The Orpheus suffered casualties of one midshipman killed and nine men wounded in the engagement, as opposed to twenty-one men killed and sixty wounded aboard her opponent. Although he had began the engagement with only one hundred and ninety-four men and boys, Newcome’s significant inferiority in numbers to the four hundred souls aboard the Duguay-Trouin was negated by the fact that the latter had a great deal of sickness aboard, carried many passengers, and was desperately short of provisions and water. Great credit could therefore be afforded the Frenchman for holding out so long against a seasoned opponent, and with a defeat inevitable given the proximity of the Orpheus’ consorts.

Such was the condition of the heaving sea that it was only with difficulty that the Duguay-Trouin could be boarded and prisoners taken off. Once the privations of her passengers and crew were discovered Captain Newcome humanely sought out the nearest anchorage he could find where provisions might be available. Arriving at Mahé in the Seychelles, he found a French settlement which proved little willing to assist, thereby placing him under the necessity of summoning and taking possession, which was effected on 17 May by Lieutenant William Goate. Three hundred prisoners were landed to take on water and vegetables, of whom one hundred and forty took the opportunity to flee into the woods and sixty were too sick or wounded to be re-embarked. Happily, Captain Tréhouart was able to recover from his wounds.

Before leaving the Seychelles on 1 June the brig Olivette was captured and a vessel carrying four hundred slaves from Mozambique was run down by the Resistance. On the afternoon of the 18th the squadron anchored with their prizes in the Madras Roads, whereupon Newcome wrote to the governor of the Isle de France seeking the release of an equivalent number of British prisoners for those he had released at Mahé.

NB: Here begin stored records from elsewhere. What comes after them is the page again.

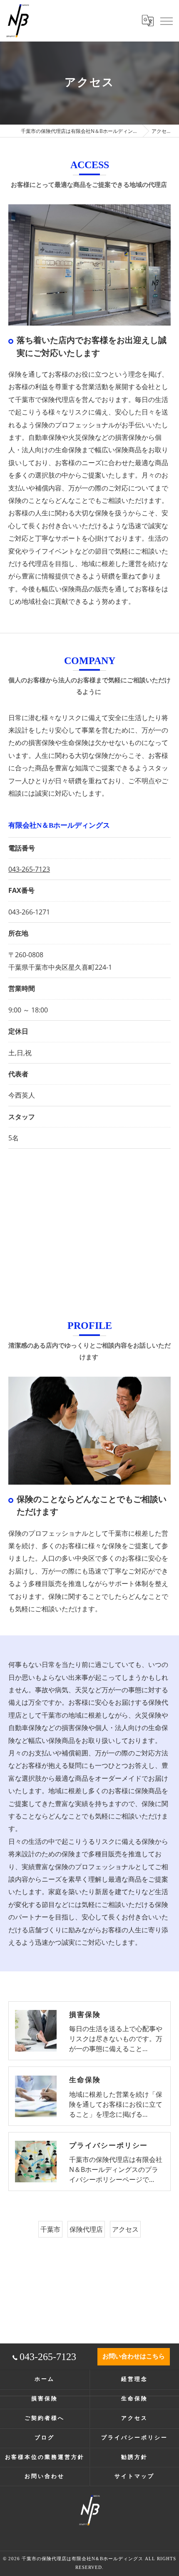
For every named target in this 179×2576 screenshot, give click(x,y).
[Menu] (166, 20)
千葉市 (50, 2229)
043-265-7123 (29, 869)
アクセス (125, 2229)
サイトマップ (134, 2476)
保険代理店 (86, 2229)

Captain Newcome’s victorious dispatch dated 25 July reached the Admiralty on 7 January 1795, and to celebrate their achievement the Orpheus’ first lieutenant, John Broughton, was promoted commander. In due course he would reach flag rank, but sadly Captain Newcome was not so fortunate, as he died in Madras in 1797. The Orpheus under the command of Captain Thomas Briggs would be lost on a coral reef near Jamaica ten years later whilst in company with another vessel that was able to take her crew off, and the Duguay-Trouin, which had suffered a great deal of damage to her bowsprit and knees, was bought back into the merchant service before in 1799 she again fall into French hands when a privateer captured her off Sumatra.